11. La puerta abierta a la trascendencia, “al más allá”, lo que nos conduce a Dios no está en una huida hacia “los cielos”, desertando de la vida humana, de lo que acontece aquí abajo. La puerta abierta a la trascendencia, a Dios, está en la inmanencia, en la fidelidad al hombre, a todo lo humano. “Porque tuve hambre, y me disteis de comer; tuve sed, y me disteis de beber; era forastero, y me acogisteis; estaba desnudo, y me vestisteis; enfermo, y me visitasteis; en la cárcel, y acudisteis a mí” (Mt. 25, 35-36). La creencia en Dios está indisolublemente unida a la “querencia” al hombre, a todo lo humano. El que afirma (confiesa) al hombre ya está afirmando (confesando) a Dios. En Jesús no hay “ascensíon” (trascendencia) a los cielos sin “descenso” al infierno del sufrimiento (inmanencia). La glorificación de Jesús no se produjo sino después de la ignominia de la cruz. El encuentro con Jesús, su descubrimiento, no sucede mirando “hacia arriba”. Más bien son las obras las que dan testimonio suyo, las huellas a través de las cuales nos podemos encontrar con Él. “Id y contad a Juan lo que oís y veis: los ciegos ven y los cojos andan, los leprosos quedan limpios y los sordos oyen, los muertos resucitan y se anuncia a los pobres la Buena Nueva” (Mt. 11, 4-5). Esta es la pedagogía de Dios, sencilla y austera, al alcance de todos. Con el descenso de Dios a la condición de un hombre (Jesús) se ha inaugurado un nuevo camino en el encuentro con Dios.
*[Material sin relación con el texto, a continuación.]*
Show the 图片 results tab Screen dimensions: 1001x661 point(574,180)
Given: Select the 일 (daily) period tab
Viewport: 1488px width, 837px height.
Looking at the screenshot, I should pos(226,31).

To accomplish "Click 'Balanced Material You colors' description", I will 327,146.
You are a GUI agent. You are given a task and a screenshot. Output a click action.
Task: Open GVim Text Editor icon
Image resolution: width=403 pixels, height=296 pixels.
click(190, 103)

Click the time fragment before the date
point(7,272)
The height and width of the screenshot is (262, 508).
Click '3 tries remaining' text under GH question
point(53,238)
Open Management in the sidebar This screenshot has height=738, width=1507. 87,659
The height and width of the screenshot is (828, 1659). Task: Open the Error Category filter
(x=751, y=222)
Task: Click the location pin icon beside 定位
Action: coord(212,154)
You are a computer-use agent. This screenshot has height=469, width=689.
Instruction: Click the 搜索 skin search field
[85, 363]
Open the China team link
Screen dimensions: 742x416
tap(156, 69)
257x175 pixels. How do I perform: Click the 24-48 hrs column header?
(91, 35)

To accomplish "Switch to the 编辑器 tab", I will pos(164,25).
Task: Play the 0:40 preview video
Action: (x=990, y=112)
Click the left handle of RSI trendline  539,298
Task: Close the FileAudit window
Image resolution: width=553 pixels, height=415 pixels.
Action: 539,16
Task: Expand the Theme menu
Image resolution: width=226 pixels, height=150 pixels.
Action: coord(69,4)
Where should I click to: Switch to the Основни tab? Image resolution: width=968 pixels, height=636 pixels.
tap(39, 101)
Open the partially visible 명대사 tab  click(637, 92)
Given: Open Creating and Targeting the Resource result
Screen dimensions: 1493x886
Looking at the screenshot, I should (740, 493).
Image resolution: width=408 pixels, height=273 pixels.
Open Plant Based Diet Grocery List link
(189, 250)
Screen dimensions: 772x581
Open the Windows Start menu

Ya no es necesario que los humanos miremos hacia arriba, al cielo, para encontrar a Dios. Él ha venido a nosotros, a nuestro encuentro y se ha hecho uno de los nuestros. Se ha confundido con nuestro paisaje, con nuestra historia. Forma parte de nuestra mejor herencia.
12. La pedagogía de Dios con nosotros señala también los trazos de nuestra pedagogía con los internos de los centros penitenciarios. Esta pedagogía es una manera distinta de mirar al otro, de situarnos ante él, y una manera distinta de vernos a nosotros mismos. Es la mirada de la compasión, de la acogida al otro sin pedirle cuentas de nada, sin echarle en cara sus delitos, sin juzgarle por nada. No es a un extraño a quien debemos acoger, sino al hermano a quien tanto tiempo estamos esperando, a quien debemos estar preparados para curar sus heridas. Es una pedagogía de la escucha atenta a la palabra del otro, a las necesidades y esperanzas del otro. Es una pedagogía del amor.
13. La evangelización, en cualquier medio, exige ante todo credibilidad, hacer creible el mensaje que transmitimos. La autoridad de nuestro mensaje no radica en la consistencia de nuestro discurso, sino en la fidelidad a la Palabra que se nos ha dado; si creemos con el corazón en el mensaje que transmitimos. “porque tuve hambre... era forastero... estaba desnudo... enfermo... en la cárcel, y acudísteis a mí”. Estos son nuestros argumentos.
Pedro Ortega
Charla-coloquio con los voluntarios de los centros penitenciarios de Murcia. Diciembre de 2011.